Ich kann das mit der Dreamspark Version bestätigen: bei mir kommt das Symbol ebenfalls nicht.


----------



## Gary94 (1. Juni 2015)

Bioschnitzel schrieb:


> Taskmanager --> Details --> gwx.exe --> Prozess beenden.



Hat nur den Nachteil, dass man das nach jeden Neustart nochmal machen muss.



LudwigX schrieb:


> Ihr könnt auch einfach einen Rechtsklick neben die Tray Symbole machen und es unter "Benachrichtungssymbole anpassen" abschalten. Dann sollte es auch nach einem Neustart nicht mehr da sein.



Naja, da kann man es eben nur in die ausgeblendeten Symbole reinschieben, mir und vielen anderen gehts darum, es völlig auszuschalten, da hilft nur deinstallieren oder den Ordner in der System32 umzubenennen


----------



## der-andyman (1. Juni 2015)

Also sobald ich auf "reservierung abbrechen" gehe, kommt folgende Meldung:




			Dieser Inhalt steht nur eingeloggten Mitgliedern zur Verfügung.
        



Heißt das, man bekommt nur so Win 10 kostenlos??


----------



## Gary94 (1. Juni 2015)

Warum willst du die Reservierung abbrechen?


----------



## Herr-Vorragend (1. Juni 2015)

Gary94 schrieb:


> Warum willst du die Reservierung abbrechen?



Grund: Das mulmige Gefühl, wenn man was von Microsoft geschenkt bekommen soll  

Ich warte auch erst mal ab, bis es Klarheit gibt bzgl. Lizenz bei Komponentenwechsel ---> Ich gedulde mich erstmal


----------



## Gary94 (1. Juni 2015)

Gut, kann ich verstehen, aber reservieren bedeutet nicht, dass ihr es installieren müsst, von daher -> einem geschenkten Gaul schaut man nicht ins Maul


----------



## der-andyman (1. Juni 2015)

Ja, eben drum geht es, das mulmige Gefühl! Warum bekommen nicht alle diese Meldung?
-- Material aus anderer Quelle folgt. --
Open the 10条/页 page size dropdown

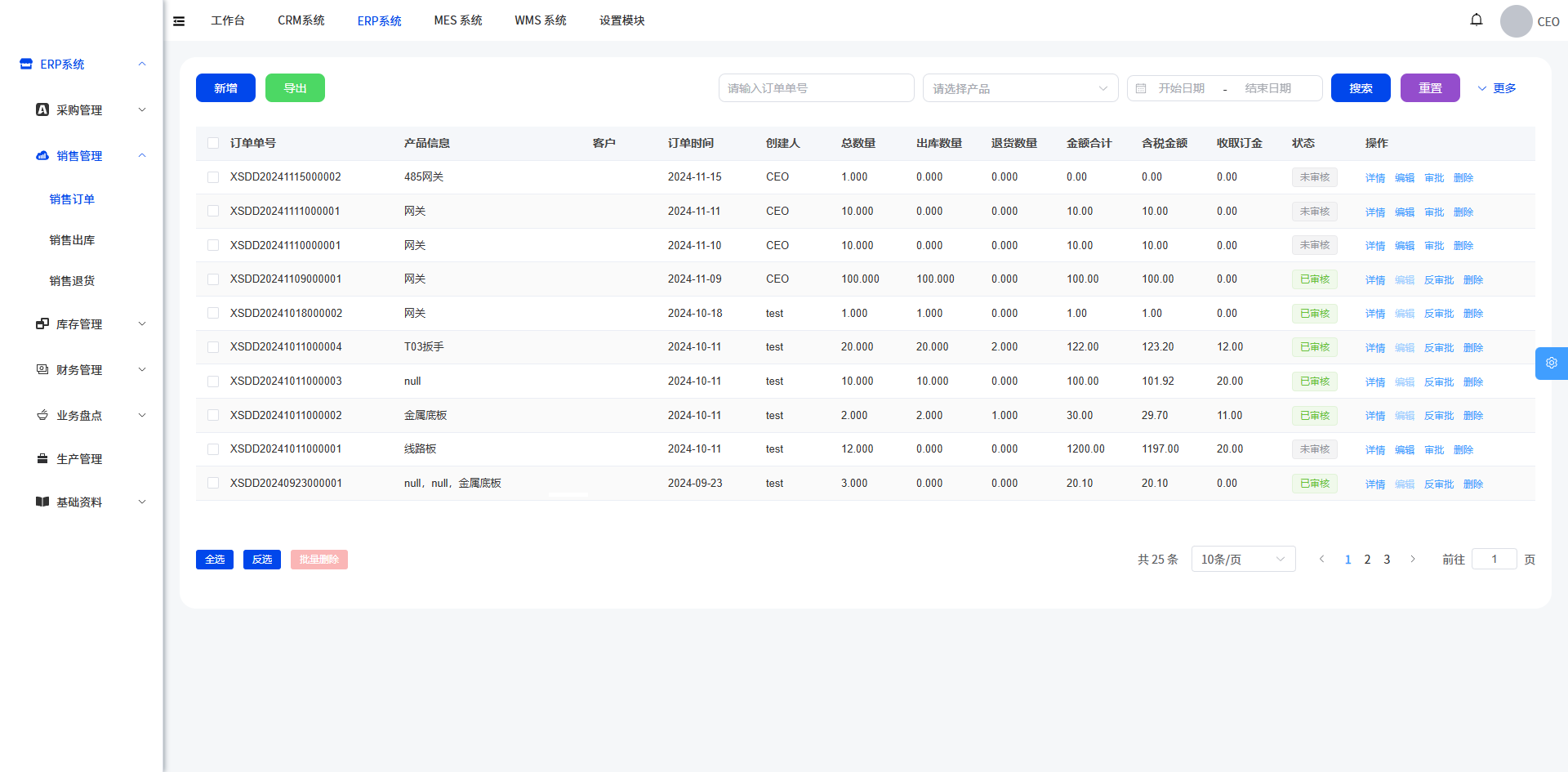pyautogui.click(x=1242, y=560)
€dit: So, ich will hier mal chip.de zitieren:
"*Windows 10 Popup: Registrieren oder nicht?*

Um Windows 10 so schnell wie möglich auf einen nennenswerten Marktanteil zu bringen, informiert Microsoft die User von Windows 7, 8 und 8.1 schon jetzt per Popup über das Upgrade: Alle Rechner, die den per Windows Update verteilten Patch KB3035583 erhalten haben, melden sich ab heute mit einer Meldung im rechten Bereich der Taskleiste. Klicken Sie darauf, können Sie sich schon jetzt für den Download von Windows 10 registrieren, den User von Windows 7, 8 und 8.1 kostenlos erhalten. Der von Microsoft suggerierte Zeitdruck besteht aber nicht wirklich: Der kostenlose Umstieg ist bis zum 29. Juli 2016 möglich - ob mit vorheriger Registrierung, oder nicht. *Die Registrierung bewirkt damit nur, dass Windows 10 am 29. Juli automatisch auf Ihrem Rechner eingespielt wird, alle bisherigen Daten werden umgezogen*."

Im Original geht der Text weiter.